Two golden copper Buddha statues discovered in northwestern Shaanxi Province have become the earliest of its kind unearthed in China.

The details of the two statues were revealed, along with other cultural relics found in more than 3,600 ancient tombs in the province, at a press conference held by the Shaanxi Provincial Cultural Heritage Administration in provincial capital Xi'an on Thursday.

The statues were unearthed from a six-tomb family cemetery of the Eastern Han Dynasty (25-220). One is for Sakyamuni and the other for Five Tathāgatas. 

According to archaeologists, the carved figures, which were widely believed to embody religious beliefs, did not appear until the Sixteen Kingdoms Period, dating back 200 years earlier than previous discoveries.

Based on preliminary results of the modeling characteristics, manufacturing process analysis and metal composition detection of the Buddhas, it can be concluded that the two statues are of Gandhara style made locally, which has important research value for the introduction and Sinicization of Buddhist culture.

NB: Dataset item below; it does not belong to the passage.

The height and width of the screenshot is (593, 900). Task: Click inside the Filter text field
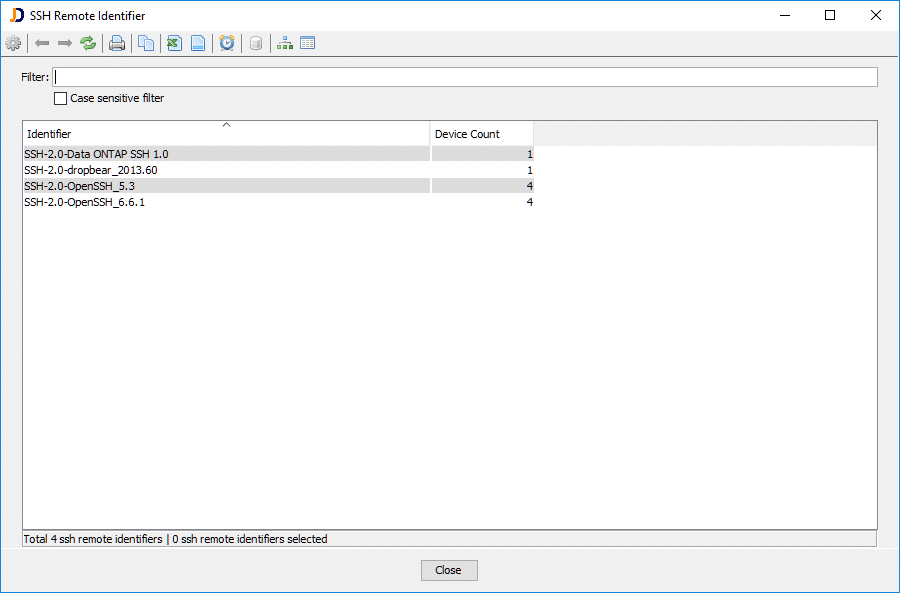click(x=465, y=77)
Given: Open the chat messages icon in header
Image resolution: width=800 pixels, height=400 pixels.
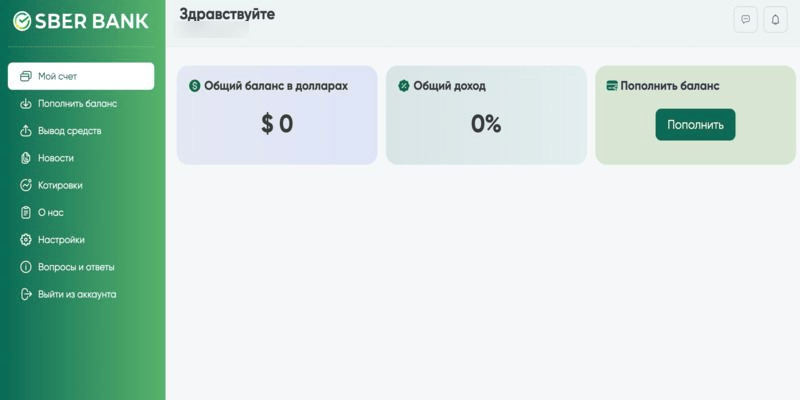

The total height of the Sakyamuni statue is 10.5 centimeters, the diameter of the base it sits on is 4.7 centimeters, and the total height of the Five Tathāgatas is 15.8 centimeters and the width is 6.4 centimeters.

From June 2020 to November 2021, 3,648 ancient tombs, spanning from the Warring States period (475 B.C. - 221 B.C.) to Qing Dynasty (1644-1911), have been excavated by the Shaanxi Academy of Archaeology in Shaanxi's Xianyang City. The burial period lasted for more than 2,200 years.

The large number of tombs, their high grading categories and the long duration are unprecedented in China.

According to Li Ming, the leader of the archaeological project, the excavation site called Hongduyuan cemetery in the north of Chang'an, now known as Xi'an, as the capital city of ancient China's Han and Tang dynasties, was the highest grade cemetery in the period apart from the emperor's mausoleum. Most of those buried in the tombs are found to be royal relatives, senior officials and dignitaries, all recorded in historical books.

So far, more than 16,000 pieces (sets) of cultural relics have been unearthed, and quite a number of important archaeological findings have been reported.

The excavations are continuing at the site.